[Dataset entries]

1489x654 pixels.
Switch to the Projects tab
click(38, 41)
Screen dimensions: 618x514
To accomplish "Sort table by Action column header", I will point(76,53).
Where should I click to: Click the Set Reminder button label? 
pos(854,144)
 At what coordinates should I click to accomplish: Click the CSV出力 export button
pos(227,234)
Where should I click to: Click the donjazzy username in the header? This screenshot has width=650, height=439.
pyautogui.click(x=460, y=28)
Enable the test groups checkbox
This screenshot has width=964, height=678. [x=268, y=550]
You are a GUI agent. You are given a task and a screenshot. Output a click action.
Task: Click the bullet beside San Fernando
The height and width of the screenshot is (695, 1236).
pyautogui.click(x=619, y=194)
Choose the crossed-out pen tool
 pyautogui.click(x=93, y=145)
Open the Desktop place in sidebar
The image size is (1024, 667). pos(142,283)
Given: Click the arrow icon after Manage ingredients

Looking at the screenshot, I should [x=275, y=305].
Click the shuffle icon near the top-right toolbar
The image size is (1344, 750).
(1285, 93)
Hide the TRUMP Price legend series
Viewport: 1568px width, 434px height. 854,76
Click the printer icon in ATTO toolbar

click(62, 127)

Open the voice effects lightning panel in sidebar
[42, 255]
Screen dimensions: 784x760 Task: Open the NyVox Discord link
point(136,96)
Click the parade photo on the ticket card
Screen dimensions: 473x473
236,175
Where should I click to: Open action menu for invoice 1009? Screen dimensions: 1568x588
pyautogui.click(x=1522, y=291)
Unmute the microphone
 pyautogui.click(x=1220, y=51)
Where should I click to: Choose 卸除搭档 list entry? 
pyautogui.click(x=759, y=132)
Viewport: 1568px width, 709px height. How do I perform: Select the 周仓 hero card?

§ **Task to complete**:
Return each line above exactly.

§ **Your solution**:
1489x654 pixels.
Switch to the Projects tab
click(38, 41)
Screen dimensions: 618x514
To accomplish "Sort table by Action column header", I will point(76,53).
Where should I click to: Click the Set Reminder button label? 
pos(854,144)
 At what coordinates should I click to accomplish: Click the CSV出力 export button
pos(227,234)
Where should I click to: Click the donjazzy username in the header? This screenshot has width=650, height=439.
pyautogui.click(x=460, y=28)
Enable the test groups checkbox
This screenshot has width=964, height=678. [x=268, y=550]
You are a GUI agent. You are given a task and a screenshot. Output a click action.
Task: Click the bullet beside San Fernando
The height and width of the screenshot is (695, 1236).
pyautogui.click(x=619, y=194)
Choose the crossed-out pen tool
 pyautogui.click(x=93, y=145)
Open the Desktop place in sidebar
The image size is (1024, 667). pos(142,283)
Given: Click the arrow icon after Manage ingredients

Looking at the screenshot, I should [x=275, y=305].
Click the shuffle icon near the top-right toolbar
The image size is (1344, 750).
(1285, 93)
Hide the TRUMP Price legend series
Viewport: 1568px width, 434px height. 854,76
Click the printer icon in ATTO toolbar

click(62, 127)

Open the voice effects lightning panel in sidebar
[42, 255]
Screen dimensions: 784x760 Task: Open the NyVox Discord link
point(136,96)
Click the parade photo on the ticket card
Screen dimensions: 473x473
236,175
Where should I click to: Open action menu for invoice 1009? Screen dimensions: 1568x588
pyautogui.click(x=1522, y=291)
Unmute the microphone
 pyautogui.click(x=1220, y=51)
Where should I click to: Choose 卸除搭档 list entry? 
pyautogui.click(x=759, y=132)
Viewport: 1568px width, 709px height. How do I perform: Select the 周仓 hero card?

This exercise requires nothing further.